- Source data
*-*-*
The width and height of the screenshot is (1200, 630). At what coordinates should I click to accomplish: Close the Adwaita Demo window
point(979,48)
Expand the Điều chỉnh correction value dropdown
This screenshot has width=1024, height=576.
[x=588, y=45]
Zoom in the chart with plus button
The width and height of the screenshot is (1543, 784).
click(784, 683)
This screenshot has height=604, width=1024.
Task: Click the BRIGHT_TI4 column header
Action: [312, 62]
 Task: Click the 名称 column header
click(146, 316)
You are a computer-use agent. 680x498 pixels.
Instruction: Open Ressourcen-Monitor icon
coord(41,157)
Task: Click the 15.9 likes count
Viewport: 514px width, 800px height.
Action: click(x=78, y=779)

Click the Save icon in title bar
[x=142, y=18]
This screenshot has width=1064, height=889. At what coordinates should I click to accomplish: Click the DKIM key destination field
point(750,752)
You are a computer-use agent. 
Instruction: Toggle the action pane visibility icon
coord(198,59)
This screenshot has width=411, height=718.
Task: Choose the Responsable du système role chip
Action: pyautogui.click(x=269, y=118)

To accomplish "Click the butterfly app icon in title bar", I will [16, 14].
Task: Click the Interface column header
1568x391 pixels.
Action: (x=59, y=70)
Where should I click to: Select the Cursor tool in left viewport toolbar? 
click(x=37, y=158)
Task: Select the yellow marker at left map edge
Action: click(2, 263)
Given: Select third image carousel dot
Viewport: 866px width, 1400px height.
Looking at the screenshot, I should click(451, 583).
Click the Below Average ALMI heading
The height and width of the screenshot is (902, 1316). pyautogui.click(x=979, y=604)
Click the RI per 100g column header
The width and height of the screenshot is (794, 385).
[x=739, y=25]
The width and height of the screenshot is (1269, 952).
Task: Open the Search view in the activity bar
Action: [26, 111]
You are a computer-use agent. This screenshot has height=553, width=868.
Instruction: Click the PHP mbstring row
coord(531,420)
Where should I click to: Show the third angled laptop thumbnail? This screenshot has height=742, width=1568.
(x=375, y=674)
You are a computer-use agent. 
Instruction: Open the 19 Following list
*-*-*
Copy out the entries above exactly as given, starting at the top and ending with the line containing "Zoom in the chart with plus button"; include both and nothing more.

- RESPONSE
The width and height of the screenshot is (1200, 630). At what coordinates should I click to accomplish: Close the Adwaita Demo window
point(979,48)
Expand the Điều chỉnh correction value dropdown
This screenshot has width=1024, height=576.
[x=588, y=45]
Zoom in the chart with plus button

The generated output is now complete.